Soup puree “Turnip” is a great winter warming and healthy dish. This soup can be called dietary, because it includes a whole “bouquet” of vegetables, the main of which, of course, is the heroine of a well-known fairy tale – turnip.
Carrots, onions, potatoes and sweet peppers are perfectly combined with this low-calorie and for some reason little-used vegetable. In addition, another root vegetable, rarely used in dishes, is added to the soup – parsley root. It fills the food with pleasant flavor notes and wonderful aroma. The milk makes the soup softer.
- Turnip – 400 g.
- Carrots – 250 g.
- Onion – 100 g.
- Parsley root – 200 g.
- Potatoes – 300 g.
- Bulgarian pepper – 1 large pod.
- Water – 500 ml.
- Milk – 100 ml.
- Sunflower oil – 2 tbsp. l.
- Ground black pepper – to taste.
- Salt – to taste.
Cooking time: 1 hour 20 minutes. Servings Per Container: 6-8.

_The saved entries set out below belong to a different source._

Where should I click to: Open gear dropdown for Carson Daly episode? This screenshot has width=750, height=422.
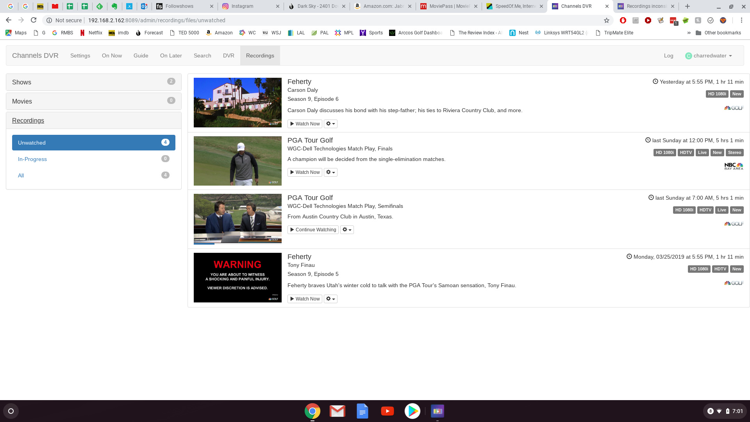(x=330, y=124)
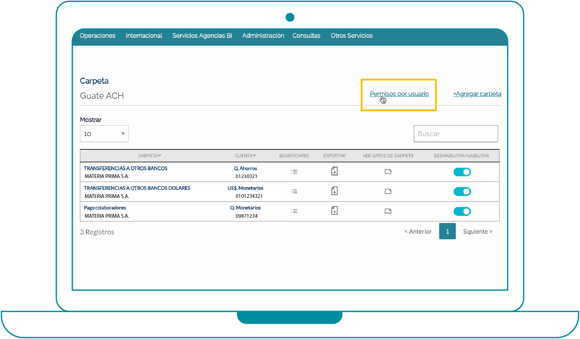Click the +Agregar carpeta link
580x339 pixels.
click(477, 94)
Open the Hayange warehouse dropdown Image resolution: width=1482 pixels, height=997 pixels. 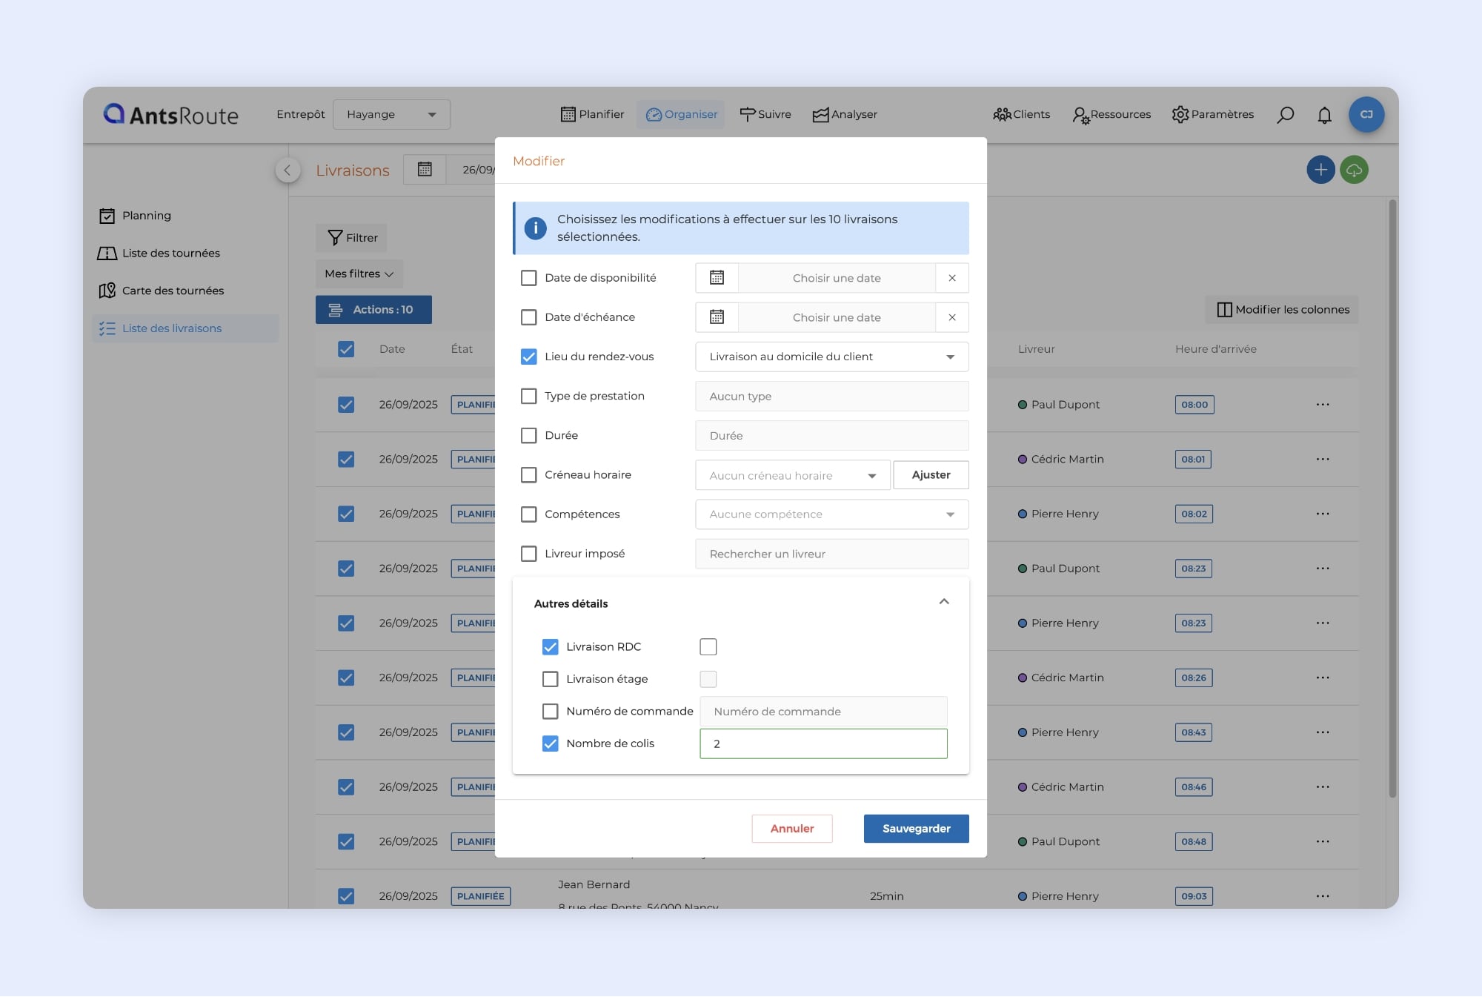[391, 115]
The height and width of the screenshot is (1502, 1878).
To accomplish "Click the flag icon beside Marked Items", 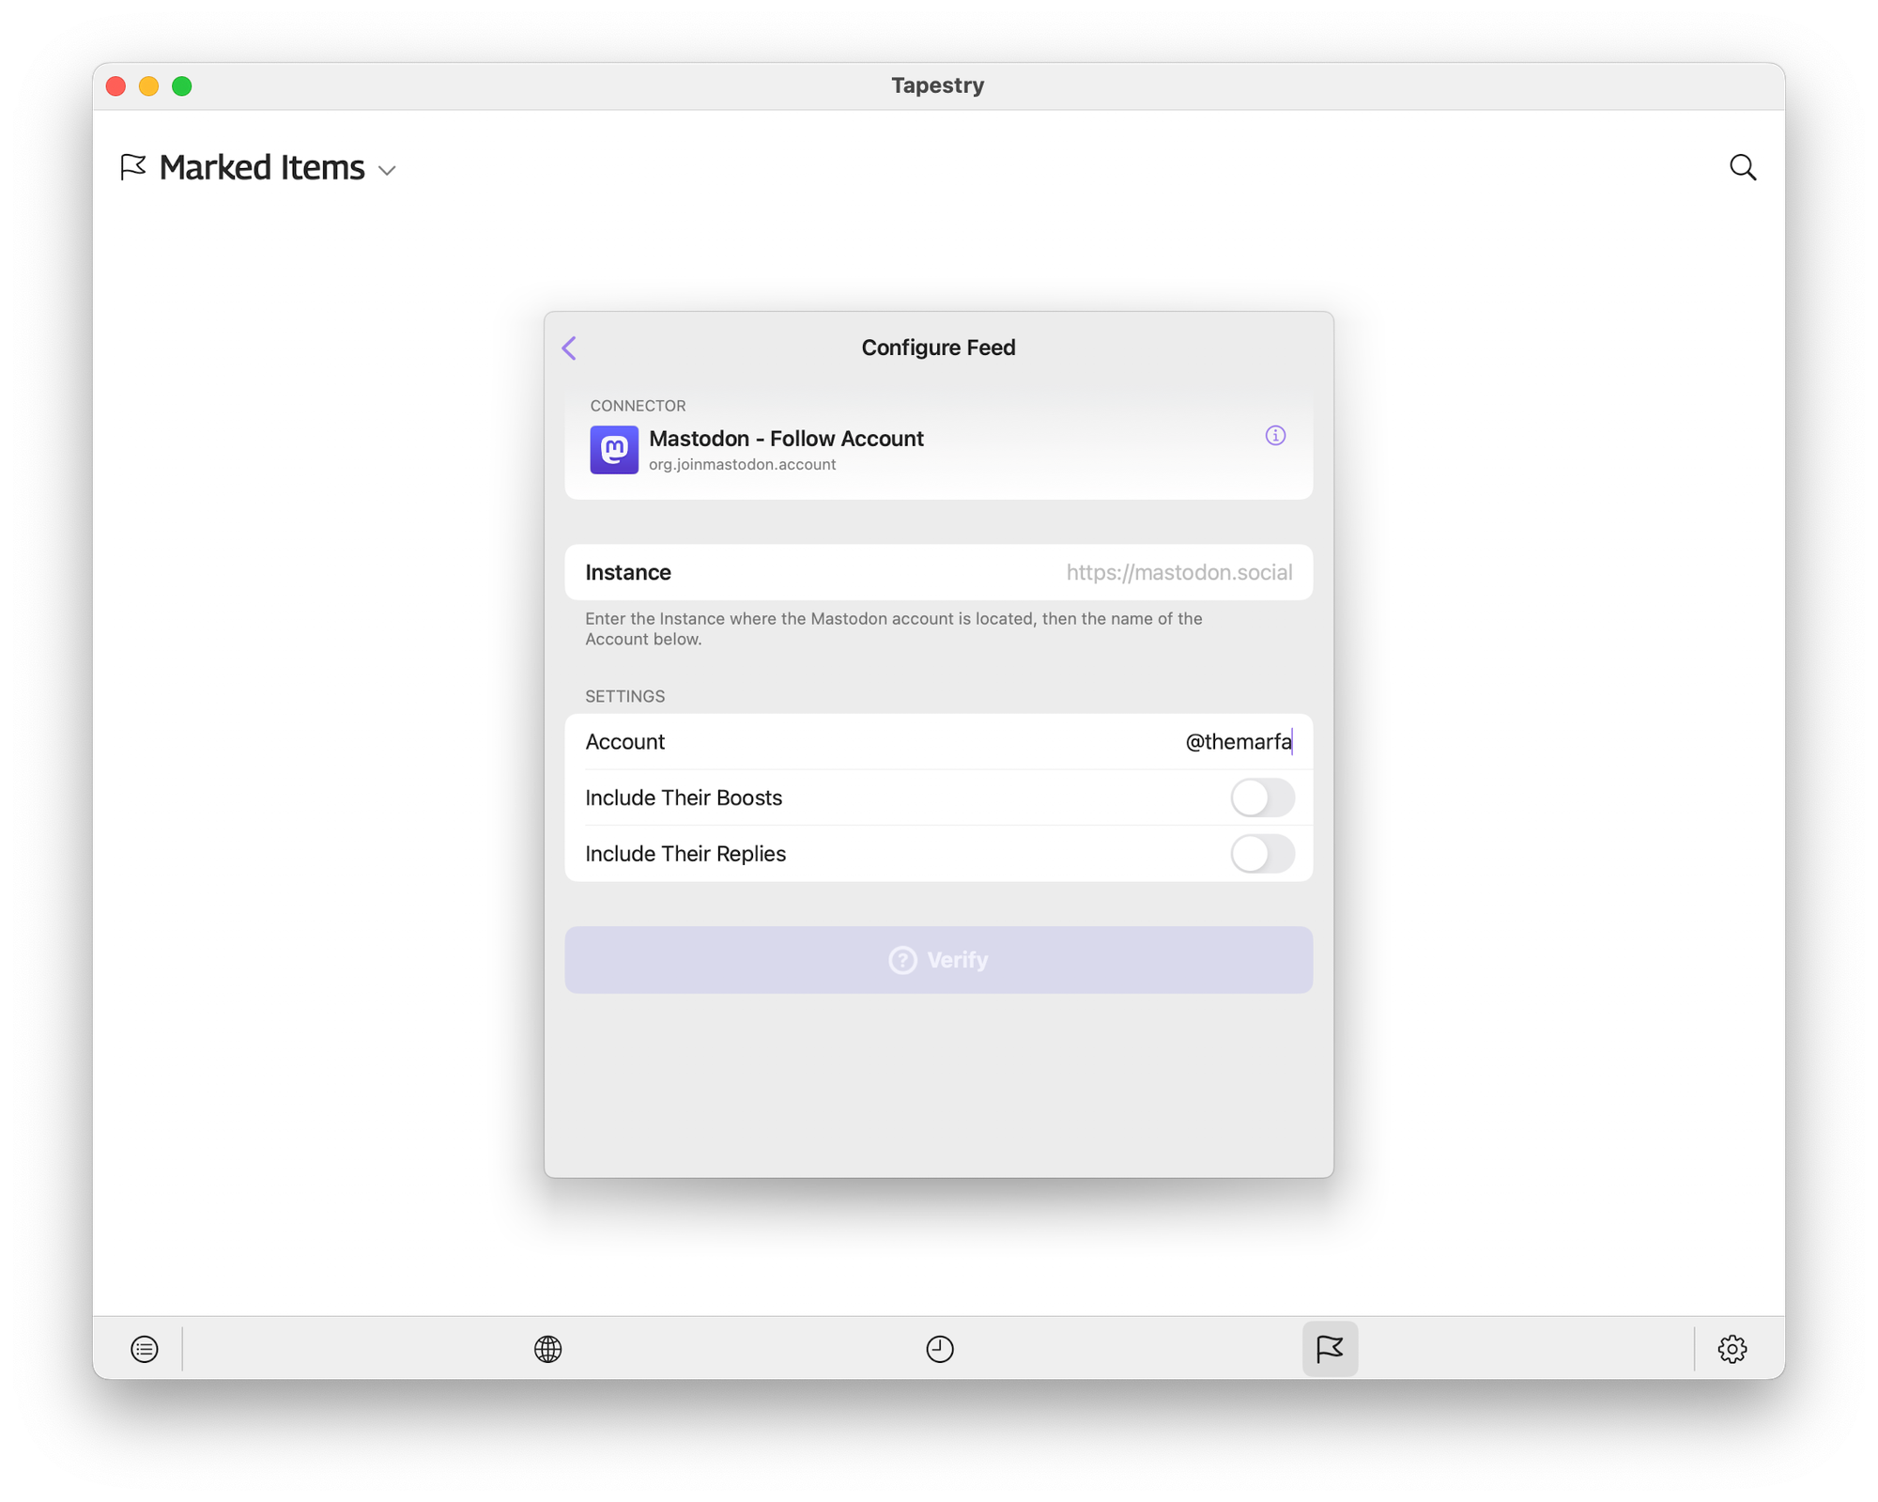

1. Wash turnips, carrots, parsley root and potatoes thoroughly with a vegetable brush. Clean the roots. Clean and rinse the bulb. Wash the bell pepper, remove the stalk and free from the seed box.
Cut carrots and onions into small cubes.
2. Cut the parsley root into cubes too.
For a richer taste, you can add 100 g of celery root to the soup.

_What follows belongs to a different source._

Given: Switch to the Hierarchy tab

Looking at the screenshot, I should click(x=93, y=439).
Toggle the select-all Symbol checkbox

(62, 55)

3. Cut the pepper, potatoes and turnips in the same way as the parsley root.
4. Heat sunflower oil in a pan. Put the onion with carrots and fry over medium heat, stirring occasionally, for 7-8 minutes.
5. Add parsley root.
6. Stir and continue to fry for another 5 minutes.
7. Place the fried vegetables in a saucepan. Add bell peppers, potatoes and turnips. Stir.
8. Salt and pepper to taste.
9. Pour in hot water.
Instead of water, you can use meat or vegetable broth.
Put the pan on the fire, let the contents boil and cook, covered, for 20 minutes, until all the vegetables are soft.
10. Then puree the soup with an immersion blender.
11. Then return the pan to a small fire, pour in hot milk, bring to a boil and immediately remove from heat. If the turnip puree soup is very thick, add another 50 ml of milk.
Milk can be replaced with cream. From this castling, the taste of the dish will improve, but the soup will also become more high-calorie.
Healthy and tasty soup-puree “Turnip” is ready. Pour it into bowls, decorate as you wish, and serve with dinner.
In the proposed recipe, the soup is decorated with sesame seeds and parsley leaves.